WHAT TO PRODUCE.
Rewrite the transcript from "All the marketing" to "traditional partner model.", swapping every "screenshare" for "video call".

I know some people are using Airtable to segment their, you know, which clients use which tools. But that's the goal, is to just kind of keep it all together. And to wrap that up- I mentioned five and only talked about one- customer service with year-end prep, and doing that kind of stuff; account balance confirmations, we've got a client portal built.

All the marketing stuff to be able to deal with internal and external newsletters, and then the integrations into the other systems.

Blake: That's fantastic, but I look forward to-

Chad: If it works.

Blake: If it works. Well, when it works, I want to see it. I would love to get a peak.

Chad: Let's do a follow up and we'll do a screenshare.

Blake: All right. We'll do a screenshare that time, especially YouTube edition of the podcast. So, let's talk about this last item here that I'm eager to discuss with you, given the trend in the profession to perhaps move away from the traditional partner model.

[00:42:39] Allowing employees to have ownership stake of firm

Blake: You mentioned that you are restructuring your corp to allow for employee ownership.

Chad: Yeah, that's expensive.

Blake: So, how are you set up now? Or how were you set up before you began this?

DATASET EXCERPTS.

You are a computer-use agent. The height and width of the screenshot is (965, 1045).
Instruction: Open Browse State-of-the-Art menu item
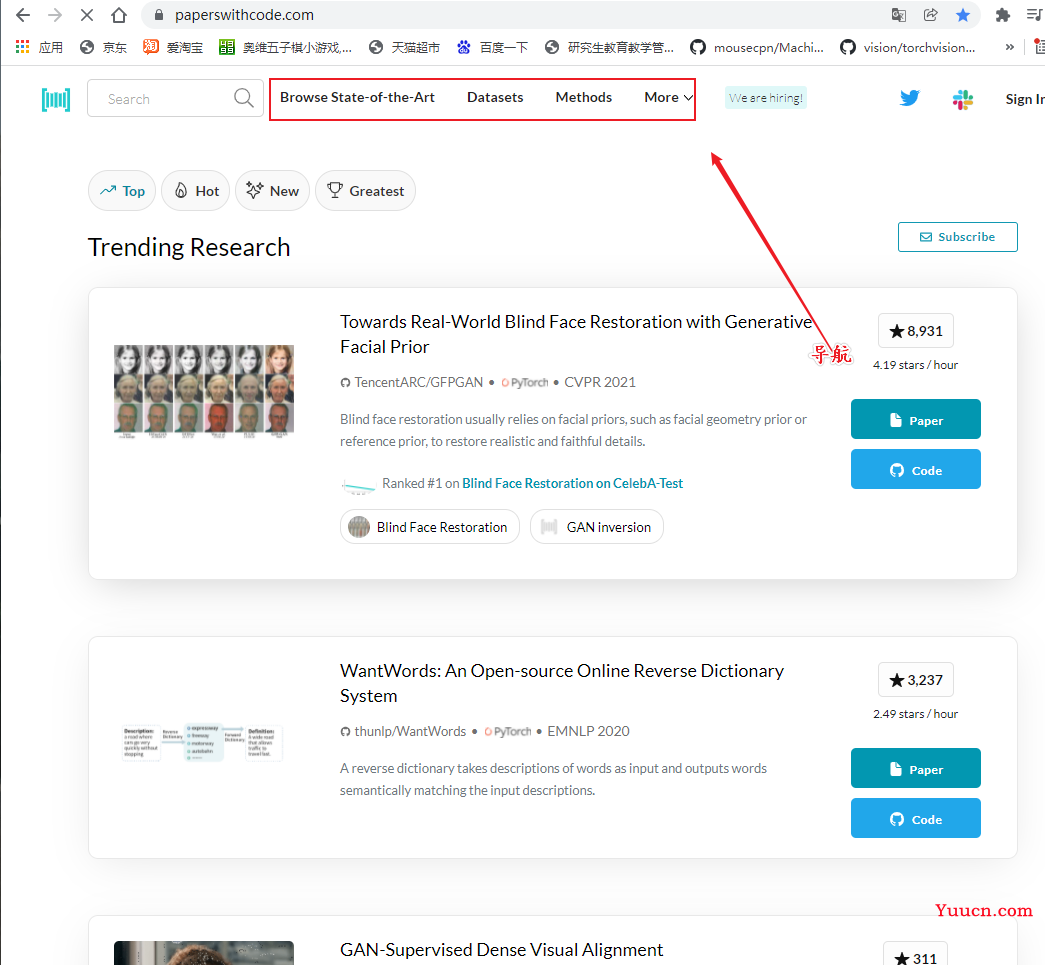pos(357,97)
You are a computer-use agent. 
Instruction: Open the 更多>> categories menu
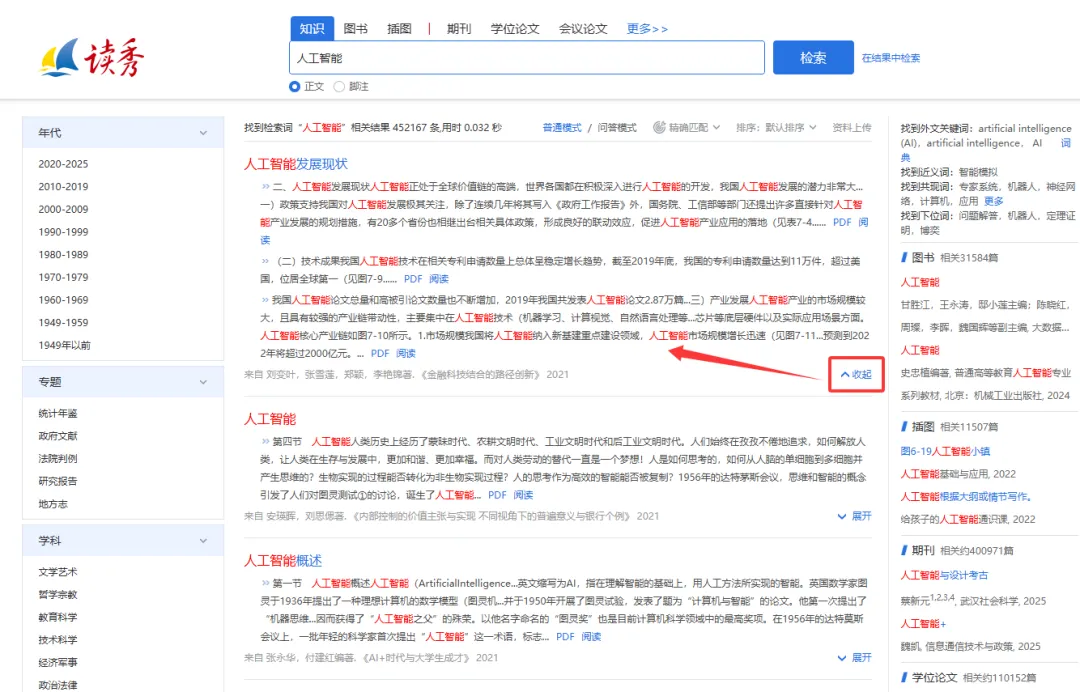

WRITTEN RESPONSE.
All the marketing stuff to be able to deal with internal and external newsletters, and then the integrations into the other systems.

Blake: That's fantastic, but I look forward to-

Chad: If it works.

Blake: If it works. Well, when it works, I want to see it. I would love to get a peak.

Chad: Let's do a follow up and we'll do a video call.

Blake: All right. We'll do a video call that time, especially YouTube edition of the podcast. So, let's talk about this last item here that I'm eager to discuss with you, given the trend in the profession to perhaps move away from the traditional partner model.